(Input records)

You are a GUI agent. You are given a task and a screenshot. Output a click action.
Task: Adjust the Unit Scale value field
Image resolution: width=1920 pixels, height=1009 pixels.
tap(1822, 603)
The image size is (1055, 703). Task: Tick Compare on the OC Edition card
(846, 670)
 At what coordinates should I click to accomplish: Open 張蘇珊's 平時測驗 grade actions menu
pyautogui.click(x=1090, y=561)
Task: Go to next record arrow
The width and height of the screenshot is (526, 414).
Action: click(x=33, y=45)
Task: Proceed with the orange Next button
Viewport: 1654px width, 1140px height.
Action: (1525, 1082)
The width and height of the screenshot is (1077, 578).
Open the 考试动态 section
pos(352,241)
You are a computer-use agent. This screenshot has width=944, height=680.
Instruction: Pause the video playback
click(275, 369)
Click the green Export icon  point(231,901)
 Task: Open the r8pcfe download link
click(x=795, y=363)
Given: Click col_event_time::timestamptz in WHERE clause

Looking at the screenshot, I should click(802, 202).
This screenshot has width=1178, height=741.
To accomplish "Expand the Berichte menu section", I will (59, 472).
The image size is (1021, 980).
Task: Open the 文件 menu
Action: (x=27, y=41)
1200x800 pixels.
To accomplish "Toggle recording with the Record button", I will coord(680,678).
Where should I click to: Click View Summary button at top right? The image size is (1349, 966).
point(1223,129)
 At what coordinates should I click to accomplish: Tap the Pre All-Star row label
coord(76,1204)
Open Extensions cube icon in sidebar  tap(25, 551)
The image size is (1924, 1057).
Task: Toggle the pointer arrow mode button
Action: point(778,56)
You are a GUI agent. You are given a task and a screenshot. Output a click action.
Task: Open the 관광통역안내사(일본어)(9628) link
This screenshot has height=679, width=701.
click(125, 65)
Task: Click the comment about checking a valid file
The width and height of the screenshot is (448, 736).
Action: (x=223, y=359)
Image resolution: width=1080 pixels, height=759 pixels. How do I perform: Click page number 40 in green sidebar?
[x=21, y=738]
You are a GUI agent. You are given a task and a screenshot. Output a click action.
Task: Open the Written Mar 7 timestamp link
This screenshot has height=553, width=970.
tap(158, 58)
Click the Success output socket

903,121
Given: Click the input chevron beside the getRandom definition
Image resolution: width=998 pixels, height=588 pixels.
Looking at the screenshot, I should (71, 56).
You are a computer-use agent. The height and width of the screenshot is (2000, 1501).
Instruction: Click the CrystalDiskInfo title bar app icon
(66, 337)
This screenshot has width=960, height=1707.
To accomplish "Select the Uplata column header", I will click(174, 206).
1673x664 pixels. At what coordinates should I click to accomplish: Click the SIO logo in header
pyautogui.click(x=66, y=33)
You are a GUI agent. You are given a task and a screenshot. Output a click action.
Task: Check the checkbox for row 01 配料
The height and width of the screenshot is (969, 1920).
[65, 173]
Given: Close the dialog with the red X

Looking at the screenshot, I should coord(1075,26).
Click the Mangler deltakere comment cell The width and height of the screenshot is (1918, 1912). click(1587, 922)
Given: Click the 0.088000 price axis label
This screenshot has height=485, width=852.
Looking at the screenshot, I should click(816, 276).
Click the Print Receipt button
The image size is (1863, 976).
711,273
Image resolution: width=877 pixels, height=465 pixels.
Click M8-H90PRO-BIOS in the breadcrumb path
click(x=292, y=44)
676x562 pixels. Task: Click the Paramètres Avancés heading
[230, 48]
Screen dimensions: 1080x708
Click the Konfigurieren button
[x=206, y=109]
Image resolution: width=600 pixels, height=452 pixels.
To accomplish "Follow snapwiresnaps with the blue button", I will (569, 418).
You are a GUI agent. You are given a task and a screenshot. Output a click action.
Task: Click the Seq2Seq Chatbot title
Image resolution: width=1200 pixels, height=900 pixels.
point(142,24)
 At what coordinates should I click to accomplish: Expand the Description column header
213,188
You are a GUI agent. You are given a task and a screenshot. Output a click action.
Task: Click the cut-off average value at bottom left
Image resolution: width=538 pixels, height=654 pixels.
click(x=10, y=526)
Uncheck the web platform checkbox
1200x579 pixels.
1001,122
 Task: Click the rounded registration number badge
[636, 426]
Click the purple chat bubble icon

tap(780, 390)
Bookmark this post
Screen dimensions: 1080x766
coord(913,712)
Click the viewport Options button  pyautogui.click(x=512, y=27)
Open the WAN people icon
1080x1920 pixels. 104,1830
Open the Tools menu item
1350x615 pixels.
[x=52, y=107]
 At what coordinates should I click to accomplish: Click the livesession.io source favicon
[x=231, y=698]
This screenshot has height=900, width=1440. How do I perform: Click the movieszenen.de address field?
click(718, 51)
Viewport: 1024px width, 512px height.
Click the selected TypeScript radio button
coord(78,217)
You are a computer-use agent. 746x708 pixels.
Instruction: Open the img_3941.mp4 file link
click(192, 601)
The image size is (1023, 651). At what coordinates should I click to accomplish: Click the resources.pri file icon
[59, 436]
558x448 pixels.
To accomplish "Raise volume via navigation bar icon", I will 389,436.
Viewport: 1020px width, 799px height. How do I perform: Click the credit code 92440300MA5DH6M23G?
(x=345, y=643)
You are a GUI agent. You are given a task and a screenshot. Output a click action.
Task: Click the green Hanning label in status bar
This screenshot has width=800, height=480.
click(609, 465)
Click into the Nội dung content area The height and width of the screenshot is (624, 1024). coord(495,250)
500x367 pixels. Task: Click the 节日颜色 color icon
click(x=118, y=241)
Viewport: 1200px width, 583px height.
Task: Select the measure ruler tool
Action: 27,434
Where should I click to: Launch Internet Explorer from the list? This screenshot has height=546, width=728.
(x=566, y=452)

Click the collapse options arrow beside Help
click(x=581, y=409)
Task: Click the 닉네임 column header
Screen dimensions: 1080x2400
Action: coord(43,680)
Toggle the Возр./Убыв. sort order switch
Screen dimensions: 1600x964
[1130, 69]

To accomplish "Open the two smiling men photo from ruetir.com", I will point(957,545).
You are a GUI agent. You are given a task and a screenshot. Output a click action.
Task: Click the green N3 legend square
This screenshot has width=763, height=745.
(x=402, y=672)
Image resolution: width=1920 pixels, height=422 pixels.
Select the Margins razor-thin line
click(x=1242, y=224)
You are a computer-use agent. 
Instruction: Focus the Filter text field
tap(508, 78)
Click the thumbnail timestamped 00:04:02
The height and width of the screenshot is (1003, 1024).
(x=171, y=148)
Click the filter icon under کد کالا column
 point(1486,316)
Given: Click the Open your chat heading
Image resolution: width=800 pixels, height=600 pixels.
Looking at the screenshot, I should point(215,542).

(End Input records)

Assignment:
Set down every record above exactly as given.

Your response:
You are a GUI agent. You are given a task and a screenshot. Output a click action.
Task: Adjust the Unit Scale value field
Image resolution: width=1920 pixels, height=1009 pixels.
tap(1822, 603)
The image size is (1055, 703). Task: Tick Compare on the OC Edition card
(846, 670)
 At what coordinates should I click to accomplish: Open 張蘇珊's 平時測驗 grade actions menu
pyautogui.click(x=1090, y=561)
Task: Go to next record arrow
The width and height of the screenshot is (526, 414).
Action: click(x=33, y=45)
Task: Proceed with the orange Next button
Viewport: 1654px width, 1140px height.
Action: (1525, 1082)
The width and height of the screenshot is (1077, 578).
Open the 考试动态 section
pos(352,241)
You are a computer-use agent. This screenshot has width=944, height=680.
Instruction: Pause the video playback
click(275, 369)
Click the green Export icon  point(231,901)
 Task: Open the r8pcfe download link
click(x=795, y=363)
Given: Click col_event_time::timestamptz in WHERE clause

Looking at the screenshot, I should click(802, 202).
This screenshot has width=1178, height=741.
To accomplish "Expand the Berichte menu section", I will (59, 472).
The image size is (1021, 980).
Task: Open the 文件 menu
Action: (x=27, y=41)
1200x800 pixels.
To accomplish "Toggle recording with the Record button", I will coord(680,678).
Where should I click to: Click View Summary button at top right? The image size is (1349, 966).
point(1223,129)
 At what coordinates should I click to accomplish: Tap the Pre All-Star row label
coord(76,1204)
Open Extensions cube icon in sidebar  tap(25, 551)
The image size is (1924, 1057).
Task: Toggle the pointer arrow mode button
Action: point(778,56)
You are a GUI agent. You are given a task and a screenshot. Output a click action.
Task: Open the 관광통역안내사(일본어)(9628) link
This screenshot has height=679, width=701.
click(125, 65)
Task: Click the comment about checking a valid file
The width and height of the screenshot is (448, 736).
Action: (x=223, y=359)
Image resolution: width=1080 pixels, height=759 pixels. How do I perform: Click page number 40 in green sidebar?
[x=21, y=738]
You are a GUI agent. You are given a task and a screenshot. Output a click action.
Task: Open the Written Mar 7 timestamp link
This screenshot has height=553, width=970.
tap(158, 58)
Click the Success output socket

903,121
Given: Click the input chevron beside the getRandom definition
Image resolution: width=998 pixels, height=588 pixels.
Looking at the screenshot, I should (71, 56).
You are a computer-use agent. The height and width of the screenshot is (2000, 1501).
Instruction: Click the CrystalDiskInfo title bar app icon
(66, 337)
This screenshot has width=960, height=1707.
To accomplish "Select the Uplata column header", I will click(174, 206).
1673x664 pixels. At what coordinates should I click to accomplish: Click the SIO logo in header
pyautogui.click(x=66, y=33)
You are a GUI agent. You are given a task and a screenshot. Output a click action.
Task: Check the checkbox for row 01 配料
The height and width of the screenshot is (969, 1920).
[65, 173]
Given: Close the dialog with the red X

Looking at the screenshot, I should coord(1075,26).
Click the Mangler deltakere comment cell The width and height of the screenshot is (1918, 1912). click(1587, 922)
Given: Click the 0.088000 price axis label
This screenshot has height=485, width=852.
Looking at the screenshot, I should click(816, 276).
Click the Print Receipt button
The image size is (1863, 976).
711,273
Image resolution: width=877 pixels, height=465 pixels.
Click M8-H90PRO-BIOS in the breadcrumb path
click(x=292, y=44)
676x562 pixels. Task: Click the Paramètres Avancés heading
[230, 48]
Screen dimensions: 1080x708
Click the Konfigurieren button
[x=206, y=109]
Image resolution: width=600 pixels, height=452 pixels.
To accomplish "Follow snapwiresnaps with the blue button", I will (569, 418).
You are a GUI agent. You are given a task and a screenshot. Output a click action.
Task: Click the Seq2Seq Chatbot title
Image resolution: width=1200 pixels, height=900 pixels.
point(142,24)
 At what coordinates should I click to accomplish: Expand the Description column header
213,188
You are a GUI agent. You are given a task and a screenshot. Output a click action.
Task: Click the cut-off average value at bottom left
Image resolution: width=538 pixels, height=654 pixels.
click(x=10, y=526)
Uncheck the web platform checkbox
1200x579 pixels.
1001,122
 Task: Click the rounded registration number badge
[636, 426]
Click the purple chat bubble icon

tap(780, 390)
Bookmark this post
Screen dimensions: 1080x766
coord(913,712)
Click the viewport Options button  pyautogui.click(x=512, y=27)
Open the WAN people icon
1080x1920 pixels. 104,1830
Open the Tools menu item
1350x615 pixels.
[x=52, y=107]
 At what coordinates should I click to accomplish: Click the livesession.io source favicon
[x=231, y=698]
This screenshot has height=900, width=1440. How do I perform: Click the movieszenen.de address field?
click(718, 51)
Viewport: 1024px width, 512px height.
Click the selected TypeScript radio button
coord(78,217)
You are a computer-use agent. 746x708 pixels.
Instruction: Open the img_3941.mp4 file link
click(192, 601)
The image size is (1023, 651). At what coordinates should I click to accomplish: Click the resources.pri file icon
[59, 436]
558x448 pixels.
To accomplish "Raise volume via navigation bar icon", I will 389,436.
Viewport: 1020px width, 799px height. How do I perform: Click the credit code 92440300MA5DH6M23G?
(x=345, y=643)
You are a GUI agent. You are given a task and a screenshot. Output a click action.
Task: Click the green Hanning label in status bar
This screenshot has width=800, height=480.
click(609, 465)
Click into the Nội dung content area The height and width of the screenshot is (624, 1024). coord(495,250)
500x367 pixels. Task: Click the 节日颜色 color icon
click(x=118, y=241)
Viewport: 1200px width, 583px height.
Task: Select the measure ruler tool
Action: 27,434
Where should I click to: Launch Internet Explorer from the list? This screenshot has height=546, width=728.
(x=566, y=452)

Click the collapse options arrow beside Help
click(x=581, y=409)
Task: Click the 닉네임 column header
Screen dimensions: 1080x2400
Action: coord(43,680)
Toggle the Возр./Убыв. sort order switch
Screen dimensions: 1600x964
[1130, 69]

To accomplish "Open the two smiling men photo from ruetir.com", I will point(957,545).
You are a GUI agent. You are given a task and a screenshot. Output a click action.
Task: Click the green N3 legend square
This screenshot has width=763, height=745.
(x=402, y=672)
Image resolution: width=1920 pixels, height=422 pixels.
Select the Margins razor-thin line
click(x=1242, y=224)
You are a computer-use agent. 
Instruction: Focus the Filter text field
tap(508, 78)
Click the thumbnail timestamped 00:04:02
The height and width of the screenshot is (1003, 1024).
(x=171, y=148)
Click the filter icon under کد کالا column
 point(1486,316)
Given: Click the Open your chat heading
Image resolution: width=800 pixels, height=600 pixels.
Looking at the screenshot, I should point(215,542).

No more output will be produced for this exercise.